In today’s decision reversing the court of appeals, Justice Cupp wrote: “Whether Article XII, Section 5a authorizes the expenditure of MVGT funds for the engineer’s highway department’s allocated portion of the CORSA premium is guided by our analysis in Madden (v. Bower, ... 1969).  In Madden, the issue was whether the cost of health-insurance premiums for the employees of the county engineer’s highway department could properly be paid from MVGT funds.  We determined that the highway-department employees were directly connected to a highway purpose by virtue of the work they performed.  ...  Because the work of the employees was in furtherance of the purposes for which the MVGT funds could be constitutionally expended, the health-insurance premiums could also be properly paid with the MVGT funds.”

“The operations of the engineer’s highway department have an inherent risk.  This risk cannot be separated from the highway department’s operations and is thus directly connected to a highway purpose.   The evidence establishes that the CORSA premiums recognize this risk of loss inherent in the operation, activities, and duties of the engineer that are directly connected with the construction, maintenance, and repair of the highways or the enforcement of traffic laws, in the calculation of the premium.”

“(J)ust as the health-insurance premiums provided coverage to the employees whose jobs were directly connected to a highway purpose, the CORSA premiums similarly provide coverage for the inherent risk directly connected to the construction, maintenance, and repair of the highways or the enforcement of traffic laws. ... Moreover, the manner in which a county decides to ameliorate that risk, whether by being self-insured, purchasing its own insurance policy, or joining the CORSA risk pool, does not alter the directness of the connection.  Rather, it merely represents a level of risk of financial exposure that the commissioners are willing to have their county assume.”

“In Madden, we approved proportionality as an acceptable method to determine how much of the county employees’ group health-insurance premium could be attributed to the highway department’s employees. ... In the case now before us, the evidence demonstrated that the formula developed at the direction of the CORSA actuary used proportionality to calculate the premiums attributable to the engineer’s highway department.  Accordingly, the commissioners used the same mechanism we approved in Madden to calculate the engineer’s allocated portion. ... The engineer’s nonhighway operations, such as the map department and work performed by the engineer related to county sewers, were not included in the calculations.”

“We conclude that Article XII, Section 5a of the Ohio Constitution authorizes the use of MVGT funds to pay a county’s cost of participating in a joint self-insurance pool attributable to covering the risk of liability and loss resulting from the operations of a county engineer’s highway department.”

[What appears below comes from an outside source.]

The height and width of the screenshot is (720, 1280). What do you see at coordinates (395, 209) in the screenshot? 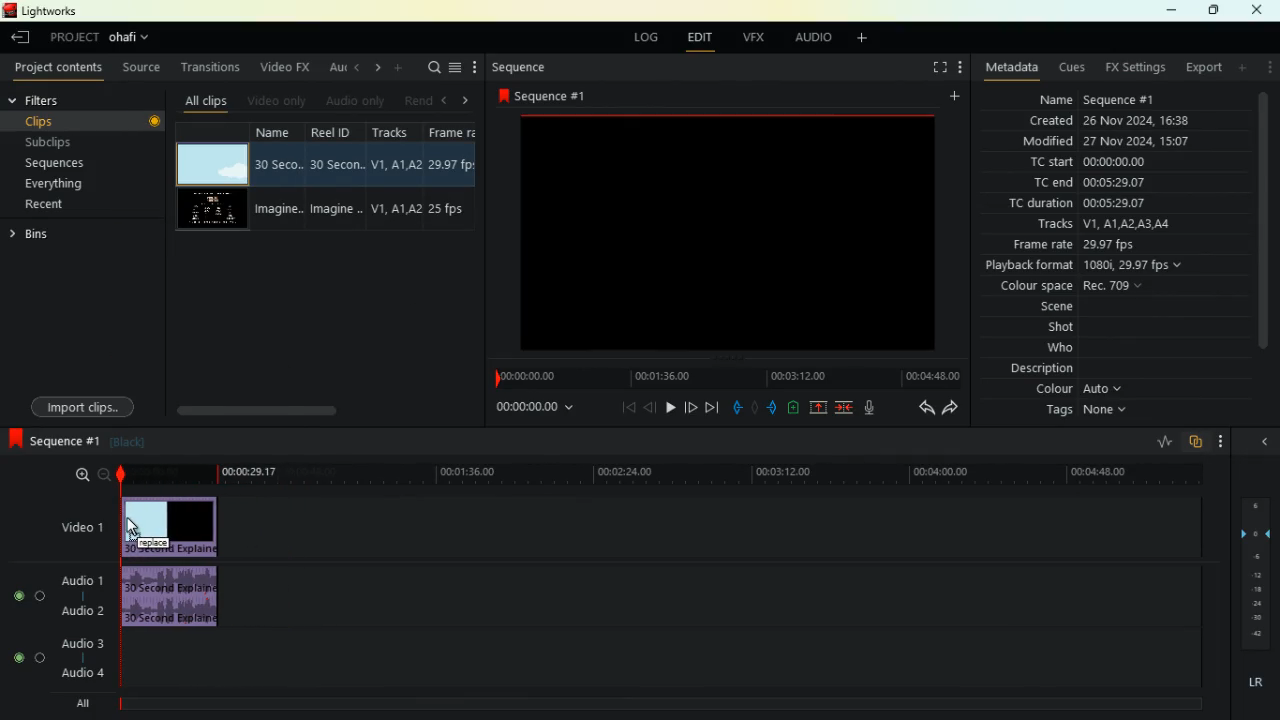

Please note: Opinion summaries are prepared by the Office of Public Information for the general public and news media. Opinion summaries are not prepared for every opinion, but only for noteworthy cases. Opinion summaries are not to be considered as official headnotes or syllabi of court opinions. The full text of this and other court opinions are available online.

2011-0859. Stockberger v. Henry, Slip Opinion No. 2012-Ohio-5392.
Knox App. No. 10CA000018, 196 Ohio App.3d 153, 2011-Ohio-1710.  Judgment reversed and cause remanded.
O’Connor, C.J., and Pfeifer, Lundberg Stratton, O’Donnell, Lanzinger, Cupp, and McGee Brown, JJ., concur.